Just ran Axter's test and it fell over in a heap.  [(++s)&8] gives either 0 or 8 and 8 is outside the array bounds.   I changed 8 to 7 and got some strange results on VS.net 2003

For chars, there is virtually no difference.
For shorts and integers, vectors outperform arrays
For long long, arrays outperform vectors.

>> Just ran Axter's test and it fell over in a heap

Could you elaborate on this.  "Fell over in a heap"??

cup, By the way, post your results...

"Fell over in a heap" = SEGV and crashitis.

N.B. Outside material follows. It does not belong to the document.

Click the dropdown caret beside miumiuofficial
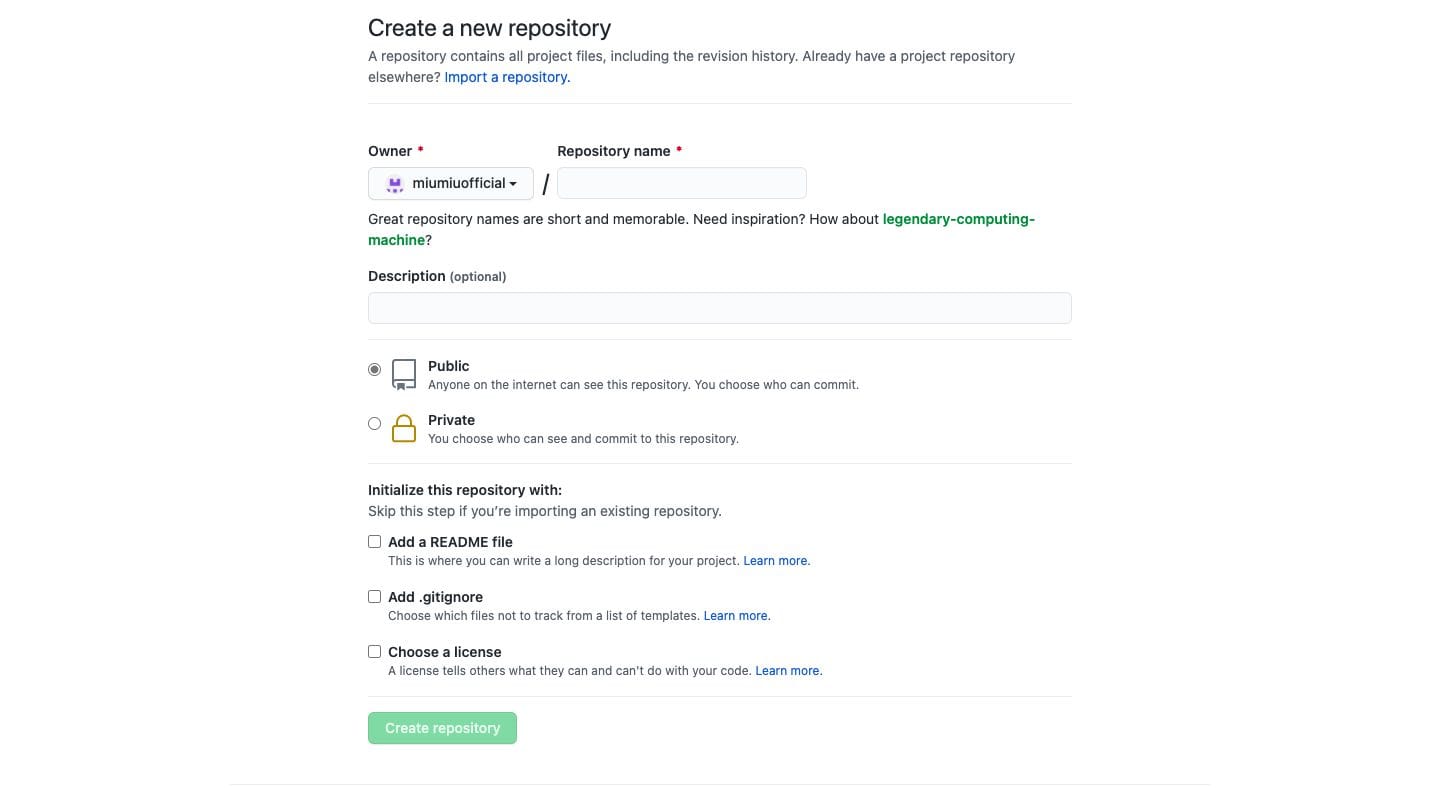The width and height of the screenshot is (1440, 788). pos(514,184)
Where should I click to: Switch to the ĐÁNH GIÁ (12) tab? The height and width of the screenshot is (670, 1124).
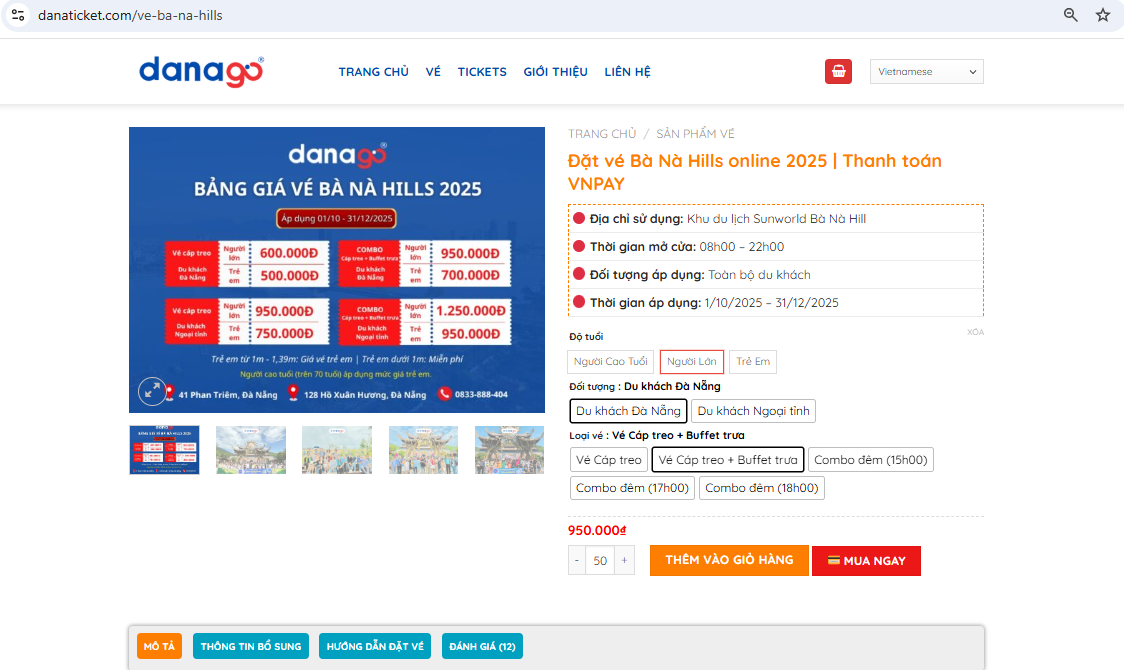coord(482,646)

Results (number of iterations = 10000)

char
C_Style_static_2dArray = 50
C_Style_dynamic_2dArray = 100
vec_2dArray op[] = 100
vec_2dArray iterators = 90

short
C_Style_static_2dArray = 60
C_Style_dynamic_2dArray = 181
vec_2dArray op[] = 140
vec_2dArray iterators = 90

long
C_Style_static_2dArray = 50
C_Style_dynamic_2dArray = 100
vec_2dArray op[] = 100
vec_2dArray iterators = 100

long long
C_Style_static_2dArray = 50
C_Style_dynamic_2dArray = 181
vec_2dArray op[] = 190
vec_2dArray iterators = 180

These were done on Visual C++ 2005 Beta.  I got completely different results on Visual C++ 2003 but I cannot rerun that test as I've removed both the compiler and executables.  Didn't see any point in having 4 variants (6.0, 2002, 2003, 2005) of Microsoft compilers.  Results are almost the same on Linux and on Code Warrior.  I've changed the Axter's test to

template <class type> void tryit ()
{
      const type SrcBuf[] = {1,2,3,4,5,6,7,8};
      const int QtyTestItera = 10000, BufferSize = 999;
...
replacing all the significant ints with type.  100000 was just too long to wait.  The main looks like

int _tmain(int argc, _TCHAR* argv[])
{
      printf ("char\n"); tryit <char>();
      printf ("short\n"); tryit <short>();
      printf ("long\n"); tryit <long>();
      printf ("long long\n"); tryit <long long>();
     system("pause");

     return 0;
}

Basically, iterators are faster if you are using chars and shorts.  Once you get bigger than an int, the performance is almost the same.  Using memory from the stack is somehow always faster than that from the heap.